▶ PASAJE SELECCIONADO

Es indudable que las diferencias profundas entre las corrientes que se reclaman marxistas que hemos señalado anteriormente, entre reformistas y revolucionarias, tienen su expresión también en el terreno de las luchas contra la opresión de la mujer.
Quizás el ejemplo histórico más notorio y contrastante es el que se puede establecer al comparar las conquistas obtenidas por las mujeres en los primeros años de la revolución rusa, y el retroceso fraguado en ese mismo terreno por la contrarrevolución estalinista.
En virtud de las conquistas alcanzadas por las mujeres con la Revolución de Octubre, las mujeres no tenían la obligación de vivir con sus maridos si cambiaban de trabajo, tenían el mismo de derecho a ser cabeza de familia, y gozaban de igual salario por igual trabajo; se establecieron permisos pagados por embarazo y post natales, se promovió la constitución de guarderías para el cuidado de los niños, se legalizó el aborto, se eliminó el concepto de hijo ilegítimo y se simplificaron enormemente los trámites de matrimonio y divorcio.
La reacción burocrática pulverizó estas incipientes pero significativas conquistas, ilegalizando el aborto, incrementando los costos y los trámites de divorcio, reduciendo los horarios de las guarderías. El Estado emprendió campañas de promoción de la familia, e incluso brindando educación diferenciada a las niñas para prepararlas para sus roles familiares tradicionales. “En completa contradicción con el abecé del comunismo, la casta gobernante ha restaurado así el núcleo más reaccionario e ignorante del régimen de clase, es decir, la familia pequeñoburguesa”, denunciaba Trotsky en La Revolución Traicionada.
Si el conservadurismo reaccionario del estalinismo destruyó muchas de las conquistas sociales y democráticas de los trabajadores y las mujeres, fue porque erigió la dominación política de la casta gobernante sobre la mayoría, y al propósito de la destrucción de la democracia obrera le resultaba funcional restablecer o consolidar tradiciones de la época anterior a la revolución. Trágicamente, para muchos aún hoy la experiencia del estalinismo es considerada como el fracaso del socialismo, o como una prueba de un abismo entre la causa de la mujer y el socialismo.
Ahora bien, en el campo del reformismo no solo ubicamos al estalinismo y sus ataques contra los derechos de la mujer. También a aquellas corrientes que renegando del principio de la independencia política de la clase trabajadora, participan del movimiento feminista. Que pese a reclamarse marxistas plantean la unidad a largo plazo, orgánica, de las mujeres capitalistas y las trabajadoras en un movimiento unitario.
Siendo un género oprimido, las mujeres de todas las clases sociales sufren discriminación y opresión, aunque ello se exprese de manera distinta en cada clase y sector. De tal manera que pueden desarrollar luchas conjuntas, más allá de las diferencias de clase, pero esas diferencias nunca dejan de existir o de expresarse en el transcurso de esas mismas luchas.

▶ EJERCICIOS PROPUESTOS
[1] ¿En qué obra, según el pasaje, formuló Trotsky su denuncia sobre la restauración de la familia pequeñoburguesa?
[2] Indica si cada afirmación concuerda con el pasaje y cita las palabras que lo deciden: (a) Con la Revolución de Octubre se legalizó el aborto. (b) La reacción burocrática amplió los horarios de las guarderías. (c) Las mujeres de todas las clases sociales sufren discriminación y opresión.
[3] Reescribe el fragmento del pasaje que empieza en "Ahora bien, en" y llega hasta "un movimiento unitario.", cambiando "feminista" por "de mujeres".
Responde basándote únicamente en el pasaje.

▶ CONTENIDO DEL LISTADO
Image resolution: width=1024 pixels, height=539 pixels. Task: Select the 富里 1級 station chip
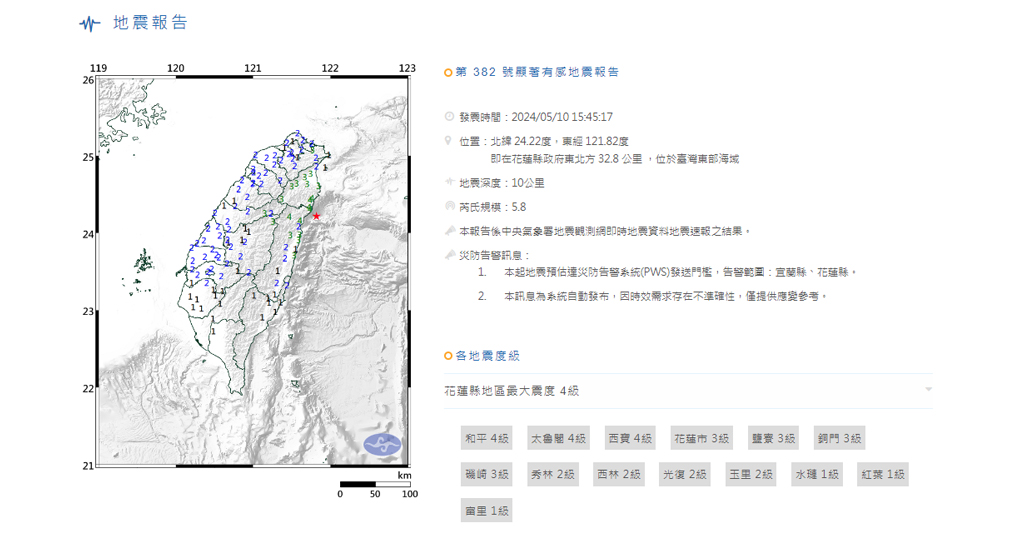tap(487, 511)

▶ RESULTADOS POR EJERCICIO
[1] En La Revolución Traicionada.

[2]
(a) Sí: "se legalizó el aborto".
(b) No: "reduciendo los horarios de las guarderías".
(c) Sí: "las mujeres de todas las clases sociales sufren discriminación y opresión".

[3]
Ahora bien, en el campo del reformismo no solo ubicamos al estalinismo y sus ataques contra los derechos de la mujer. También a aquellas corrientes que renegando del principio de la independencia política de la clase trabajadora, participan del movimiento de mujeres. Que pese a reclamarse marxistas plantean la unidad a largo plazo, orgánica, de las mujeres capitalistas y las trabajadoras en un movimiento unitario.